[Description of the task]: Give back all of the data exactly as it stands, with the pictures removed.

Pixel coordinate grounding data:
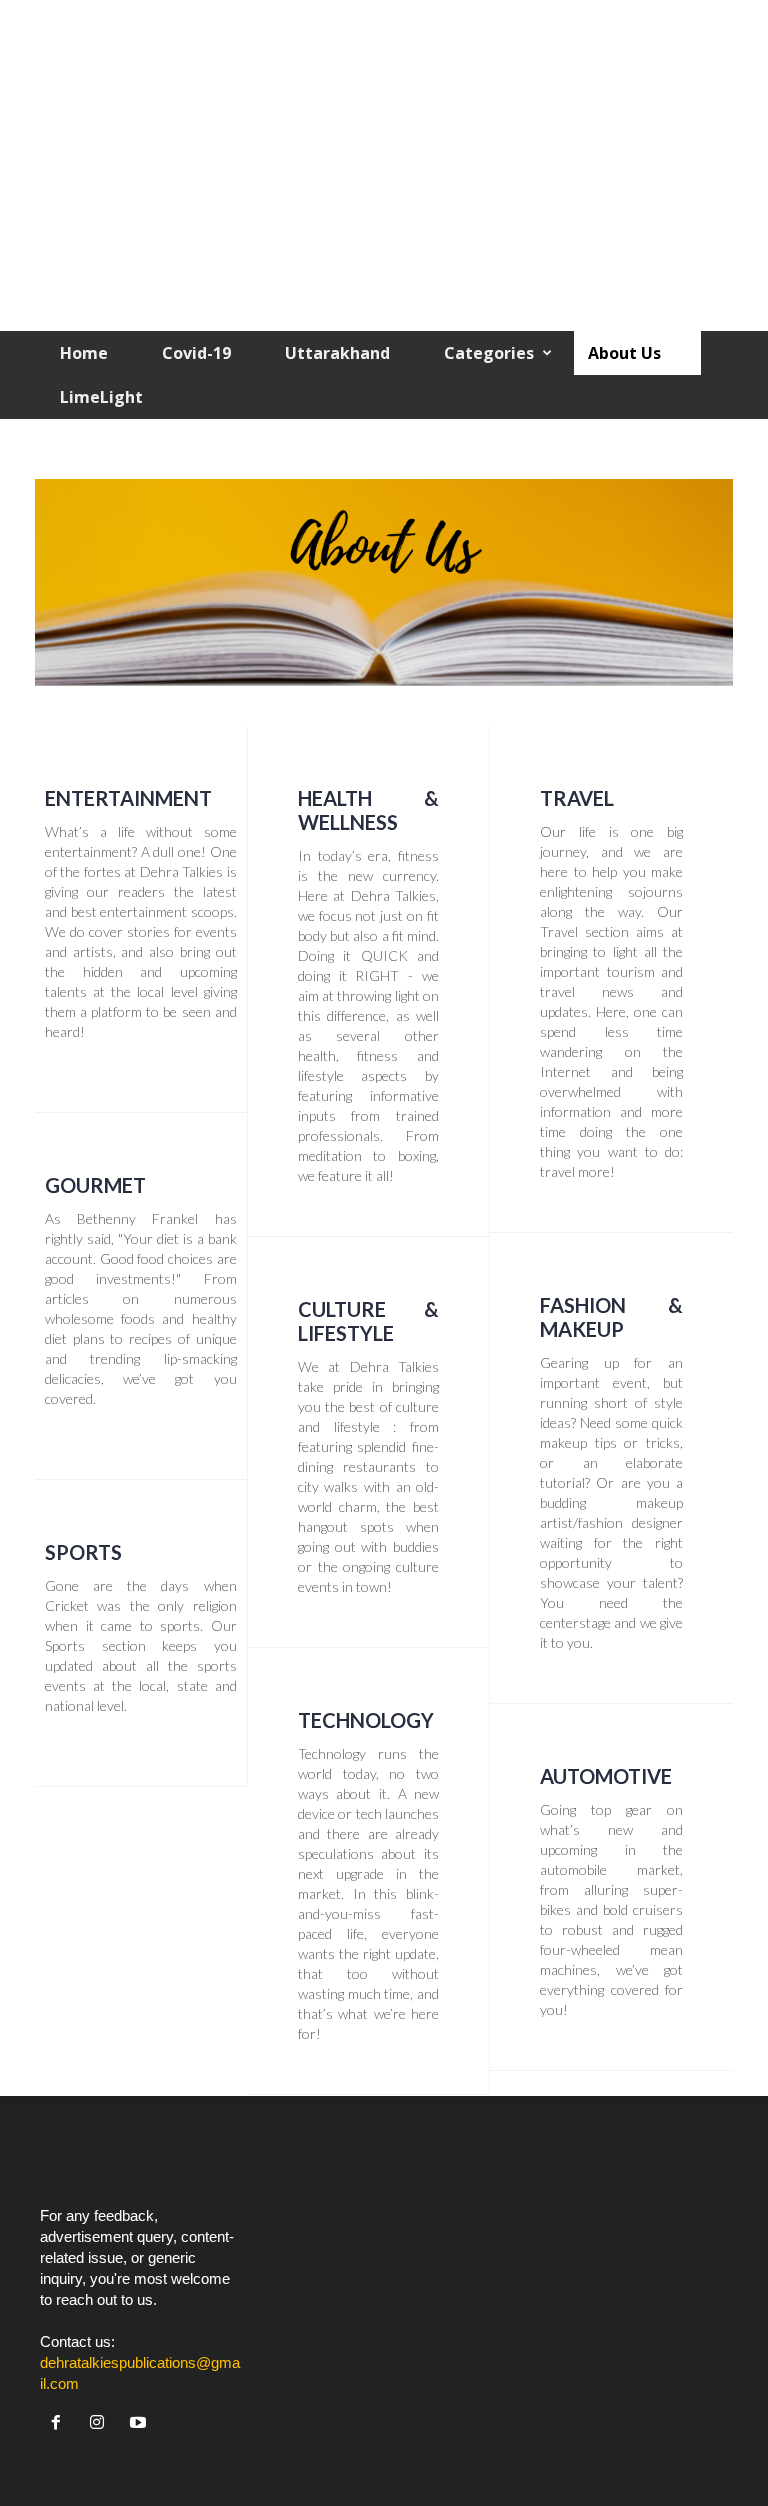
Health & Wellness (369, 810)
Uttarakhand (337, 353)
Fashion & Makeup (611, 1317)
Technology (366, 1720)
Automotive (606, 1776)
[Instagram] (101, 2423)
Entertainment (128, 798)
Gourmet (95, 1185)
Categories (489, 353)
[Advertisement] (384, 171)
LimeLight (101, 397)
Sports (83, 1552)
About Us (624, 353)
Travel (577, 798)
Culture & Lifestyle (369, 1321)
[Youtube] (140, 2423)
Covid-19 (196, 353)
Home (84, 353)
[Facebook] (60, 2423)
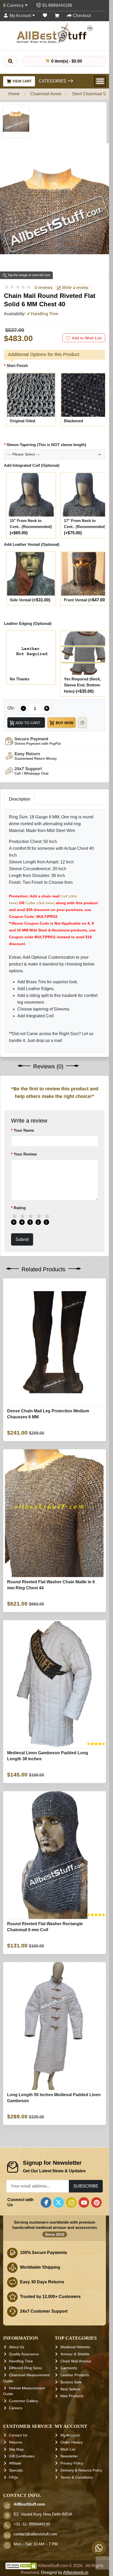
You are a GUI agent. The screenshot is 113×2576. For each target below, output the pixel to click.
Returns (15, 2442)
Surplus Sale (70, 2382)
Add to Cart (27, 723)
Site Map (16, 2449)
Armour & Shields (74, 2354)
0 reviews (44, 287)
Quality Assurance (24, 2354)
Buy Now (64, 723)
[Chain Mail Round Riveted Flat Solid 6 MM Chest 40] (16, 121)
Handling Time (21, 2361)
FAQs (13, 2477)
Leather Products (74, 2375)
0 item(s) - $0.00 (66, 61)
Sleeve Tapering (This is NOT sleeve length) (46, 444)
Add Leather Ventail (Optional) (31, 544)
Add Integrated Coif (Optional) (31, 465)
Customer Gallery (23, 2401)
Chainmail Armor (45, 94)
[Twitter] (58, 2202)
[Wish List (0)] (45, 15)
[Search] (10, 61)
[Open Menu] (100, 81)
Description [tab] (19, 799)
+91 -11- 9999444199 (32, 2524)
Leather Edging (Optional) (28, 623)
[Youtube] (84, 2202)
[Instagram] (71, 2202)
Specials (16, 2470)
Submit (22, 1239)
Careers (15, 2408)
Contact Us (18, 2435)
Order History (71, 2442)
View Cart (21, 81)
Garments (68, 2368)
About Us (16, 2347)
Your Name (24, 1130)
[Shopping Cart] (57, 15)
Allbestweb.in (75, 2573)
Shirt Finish (17, 365)
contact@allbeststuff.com (35, 2534)
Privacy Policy (71, 2463)
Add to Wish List (87, 338)
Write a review (75, 287)
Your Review (25, 1154)
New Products (72, 2396)
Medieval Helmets (75, 2347)
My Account (70, 2435)
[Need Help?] (82, 722)
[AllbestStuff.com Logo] (55, 33)
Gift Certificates (21, 2456)
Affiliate (15, 2463)
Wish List (67, 2449)
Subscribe (85, 2186)
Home (14, 94)
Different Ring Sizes (25, 2368)
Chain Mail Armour (75, 2361)
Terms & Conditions (76, 2477)
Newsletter (69, 2456)
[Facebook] (46, 2202)
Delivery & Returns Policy (81, 2470)
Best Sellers (70, 2389)
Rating (20, 1208)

[Exercise result]:
Health & Wellness (369, 810)
Uttarakhand (337, 353)
Fashion & Makeup (611, 1317)
Technology (366, 1720)
Automotive (606, 1776)
[Instagram] (101, 2423)
Entertainment (128, 798)
Gourmet (95, 1185)
Categories (489, 353)
[Advertisement] (384, 171)
LimeLight (101, 397)
Sports (83, 1552)
About Us (624, 353)
Travel (577, 798)
Culture & Lifestyle (369, 1321)
[Youtube] (140, 2423)
Covid-19 (196, 353)
Home (84, 353)
[Facebook] (60, 2423)
You are a GUI agent. The screenshot is 113×2576. For each target below, output the pixel to click.
Returns (15, 2442)
Surplus Sale (70, 2382)
Add to Cart (27, 723)
Site Map (16, 2449)
Armour & Shields (74, 2354)
0 reviews (44, 287)
Quality Assurance (24, 2354)
Buy Now (64, 723)
[Chain Mail Round Riveted Flat Solid 6 MM Chest 40] (16, 121)
Handling Time (21, 2361)
FAQs (13, 2477)
Leather Products (74, 2375)
0 item(s) - $0.00 (66, 61)
Sleeve Tapering (This is NOT sleeve length) (46, 444)
Add Leather Ventail (Optional) (31, 544)
Add Integrated Coif (Optional) (31, 465)
Customer Gallery (23, 2401)
Chainmail Armor (45, 94)
[Twitter] (58, 2202)
[Wish List (0)] (45, 15)
[Search] (10, 61)
[Open Menu] (100, 81)
Description [tab] (19, 799)
+91 -11- 9999444199 (32, 2524)
Leather Edging (Optional) (28, 623)
[Youtube] (84, 2202)
[Instagram] (71, 2202)
Specials (16, 2470)
Submit (22, 1239)
Careers (15, 2408)
Contact Us (18, 2435)
Order History (71, 2442)
View Cart (21, 81)
Garments (68, 2368)
About Us (16, 2347)
Your Name (24, 1130)
[Shopping Cart] (57, 15)
Allbestweb.in (75, 2573)
Shirt Finish (17, 365)
contact@allbeststuff.com (35, 2534)
Privacy Policy (71, 2463)
Add to Wish List (87, 338)
Write a review (75, 287)
Your Review (25, 1154)
New Products (72, 2396)
Medieval Helmets (75, 2347)
My Account (70, 2435)
[Need Help?] (82, 722)
[AllbestStuff.com Logo] (55, 33)
Gift Certificates (21, 2456)
Affiliate (15, 2463)
Wish List (67, 2449)
Subscribe (85, 2186)
Home (14, 94)
Different Ring Sizes (25, 2368)
Chain Mail Armour (75, 2361)
Terms & Conditions (76, 2477)
Newsletter (69, 2456)
[Facebook] (46, 2202)
Delivery & Returns Policy (81, 2470)
Best Sellers (70, 2389)
Rating (20, 1208)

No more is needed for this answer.